Kampanye ini bertujuan agar pemerintah Indonesia dapat mengambil tindakan yang lebih tegas dalam mengatasi masalah-masalah kedepannya, terutama di daerah Papua. Masyarakat internasional juga akan menyuarakan bahwa hak asasi manusia itu penting untuk didapatkan dan dihormati oleh setiap orang. Selain itu, gerakan sosial untuk masyarakat Papua juga semakin kuat dari adanya dukungan masyarakat lainnya.
Kampanye ini sangat efektif karena pemanfaatan media sosial yang baik dapat memungkinkan kampanye menyebar dengan sangat cepat dan luas. Visual yang menarik dengan menggambarkan sebuah mata berkaca-kaca yang dominan dengan warna hitam-putih dapat dirasakan secara emosional untuk menggambarkan situasi di Papua yang sedang berjuang mempertahankan hak mereka. Hal ini dapat membuat pesan kampanye menjadi lebih mudah diingat dan melekat di hati masyarakat. Deskripsi yang menyertainya juga membuat masyarakat menjadi lebih paham dan sadar tentang ketidakadilan yang sedang terjadi di Papua. Data pada poster mengenai jumlah emisi karbondioksida dan dampaknya merupakan penerapan logos dalam komponen retorika. Banyak tokoh publik yang mendukung kampanye ini, membuat pesan kampanye menjadi lebih kredibel dan dapat dipercaya seperti dalam komponen retorika yakni ethos. Dikutip dari celebrity.okezone.com, banyak selebriti yang turut mengunggah postingan kampanye ini, diantaranya adalah Luna Maya, Syifa Hadju, Nowela Mikelia, Rachel Vennya, dan masih banyak lagi.
Dalam hal dialektika, ditemukan tesis bahwa terdapat masalah serius terkait pelanggaran HAM, kerusakan lingkungan, dan ketidakadilan sosial. Dari sini kemudian muncul sintesis yang diharapkan dapat mengasilkan solusi adil bagi masyarakat Papua dari terbentuknya konsensus baru dan pemahaman tentang situasi Papua. Terjadi pertukaran atgumen, kritik dan respons, serta berbagai pandangan dari adanya kampanye ini.

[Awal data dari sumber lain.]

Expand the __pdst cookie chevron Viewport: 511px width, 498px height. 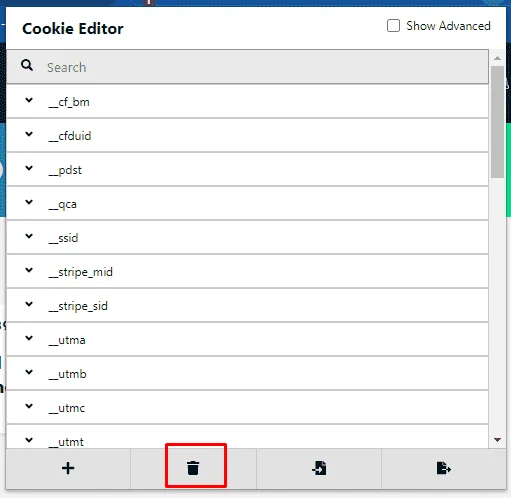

Dilihat dari laman youtube BBC News Indonesia dalam sebuah videonya mengenai All Eyes on Papua, Terry Anderson yang merupakan warga Sentani menyebut bahwa kampanye ini telah memberikan semangat baru bagi masyarakat adat Papua untuk terus memperjuangkan tanah dan hutan mereka. Ia berharap dengan adanya kampanye ini, akan semakin memperkuat suara masyarakat Papua. Selain itu Atha Hesegem yang merupakan warga Yahukimo yang tinggal di Rusia merasa terharu karena pada akhirnya masyarakat Papua bisa bersama-sama dengan masyarakat lainnya memperjuangkan hak-hak mereka, sehingga mereka tidak lagi merasa sendiri. Jadi, kampanye All Eyes on Papua ini telah berhasil menyatukan suara masyarakat Papua, bahkan dapat memicu solidaritas dari berbagai pihak. Selain itu, kampanye ini memberikan harapan baru bagi hak-hak mereka, sehingga masyarakat juga ikut tergerak karena terpersuasif atau dipengaruhi oleh rasa empati dan keinginan untuk memperjuangkan hak asasi manusia bersama sebagai sesama masyarakat Indonesia.